● Aim of the exercise
Copy each of the records below word for word, leaving nothing out and changing nothing.

-- start of Records --

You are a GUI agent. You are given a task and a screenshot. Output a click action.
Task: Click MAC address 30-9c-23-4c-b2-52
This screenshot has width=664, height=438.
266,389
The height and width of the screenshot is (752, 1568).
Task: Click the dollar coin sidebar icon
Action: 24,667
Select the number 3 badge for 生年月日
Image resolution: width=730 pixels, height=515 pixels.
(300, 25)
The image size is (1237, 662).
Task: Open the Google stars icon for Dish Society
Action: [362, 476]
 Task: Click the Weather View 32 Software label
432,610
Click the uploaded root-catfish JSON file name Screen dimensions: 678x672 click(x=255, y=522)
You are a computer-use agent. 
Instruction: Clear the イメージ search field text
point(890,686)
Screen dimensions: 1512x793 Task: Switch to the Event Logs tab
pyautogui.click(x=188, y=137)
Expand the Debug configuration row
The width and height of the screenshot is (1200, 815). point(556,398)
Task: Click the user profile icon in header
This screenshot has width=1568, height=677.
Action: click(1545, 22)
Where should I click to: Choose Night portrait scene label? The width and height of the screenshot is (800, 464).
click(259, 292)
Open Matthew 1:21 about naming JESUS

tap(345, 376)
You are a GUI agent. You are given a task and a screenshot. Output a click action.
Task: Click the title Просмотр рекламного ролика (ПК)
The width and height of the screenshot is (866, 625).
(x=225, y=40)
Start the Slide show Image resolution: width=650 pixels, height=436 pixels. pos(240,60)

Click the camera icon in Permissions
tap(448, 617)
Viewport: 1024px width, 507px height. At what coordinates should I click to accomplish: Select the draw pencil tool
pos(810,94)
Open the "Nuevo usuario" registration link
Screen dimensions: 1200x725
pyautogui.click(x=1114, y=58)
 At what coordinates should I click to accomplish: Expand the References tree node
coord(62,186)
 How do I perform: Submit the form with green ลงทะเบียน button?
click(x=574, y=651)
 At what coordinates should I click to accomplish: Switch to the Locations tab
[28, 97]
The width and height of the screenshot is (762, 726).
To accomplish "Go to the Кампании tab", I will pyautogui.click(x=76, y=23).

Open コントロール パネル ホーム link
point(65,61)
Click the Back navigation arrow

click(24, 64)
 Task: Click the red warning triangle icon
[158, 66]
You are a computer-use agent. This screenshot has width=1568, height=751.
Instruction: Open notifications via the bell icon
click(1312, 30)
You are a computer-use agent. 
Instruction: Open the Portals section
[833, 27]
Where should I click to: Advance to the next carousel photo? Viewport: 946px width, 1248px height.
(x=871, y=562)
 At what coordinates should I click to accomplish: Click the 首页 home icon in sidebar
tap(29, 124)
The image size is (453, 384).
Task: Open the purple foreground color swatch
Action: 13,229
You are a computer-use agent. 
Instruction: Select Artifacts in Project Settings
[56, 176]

-- end of Records --

● Exercise response
You are a GUI agent. You are given a task and a screenshot. Output a click action.
Task: Click MAC address 30-9c-23-4c-b2-52
This screenshot has width=664, height=438.
266,389
The height and width of the screenshot is (752, 1568).
Task: Click the dollar coin sidebar icon
Action: 24,667
Select the number 3 badge for 生年月日
Image resolution: width=730 pixels, height=515 pixels.
(300, 25)
The image size is (1237, 662).
Task: Open the Google stars icon for Dish Society
Action: [362, 476]
 Task: Click the Weather View 32 Software label
432,610
Click the uploaded root-catfish JSON file name Screen dimensions: 678x672 click(x=255, y=522)
You are a computer-use agent. 
Instruction: Clear the イメージ search field text
point(890,686)
Screen dimensions: 1512x793 Task: Switch to the Event Logs tab
pyautogui.click(x=188, y=137)
Expand the Debug configuration row
The width and height of the screenshot is (1200, 815). point(556,398)
Task: Click the user profile icon in header
This screenshot has width=1568, height=677.
Action: click(1545, 22)
Where should I click to: Choose Night portrait scene label? The width and height of the screenshot is (800, 464).
click(259, 292)
Open Matthew 1:21 about naming JESUS

tap(345, 376)
You are a GUI agent. You are given a task and a screenshot. Output a click action.
Task: Click the title Просмотр рекламного ролика (ПК)
The width and height of the screenshot is (866, 625).
(x=225, y=40)
Start the Slide show Image resolution: width=650 pixels, height=436 pixels. pos(240,60)

Click the camera icon in Permissions
tap(448, 617)
Viewport: 1024px width, 507px height. At what coordinates should I click to accomplish: Select the draw pencil tool
pos(810,94)
Open the "Nuevo usuario" registration link
Screen dimensions: 1200x725
pyautogui.click(x=1114, y=58)
 At what coordinates should I click to accomplish: Expand the References tree node
coord(62,186)
 How do I perform: Submit the form with green ลงทะเบียน button?
click(x=574, y=651)
 At what coordinates should I click to accomplish: Switch to the Locations tab
[28, 97]
The width and height of the screenshot is (762, 726).
To accomplish "Go to the Кампании tab", I will pyautogui.click(x=76, y=23).

Open コントロール パネル ホーム link
point(65,61)
Click the Back navigation arrow

click(24, 64)
 Task: Click the red warning triangle icon
[158, 66]
You are a computer-use agent. This screenshot has width=1568, height=751.
Instruction: Open notifications via the bell icon
click(1312, 30)
You are a computer-use agent. 
Instruction: Open the Portals section
[833, 27]
Where should I click to: Advance to the next carousel photo? Viewport: 946px width, 1248px height.
(x=871, y=562)
 At what coordinates should I click to accomplish: Click the 首页 home icon in sidebar
tap(29, 124)
The image size is (453, 384).
Task: Open the purple foreground color swatch
Action: 13,229
You are a computer-use agent. 
Instruction: Select Artifacts in Project Settings
[56, 176]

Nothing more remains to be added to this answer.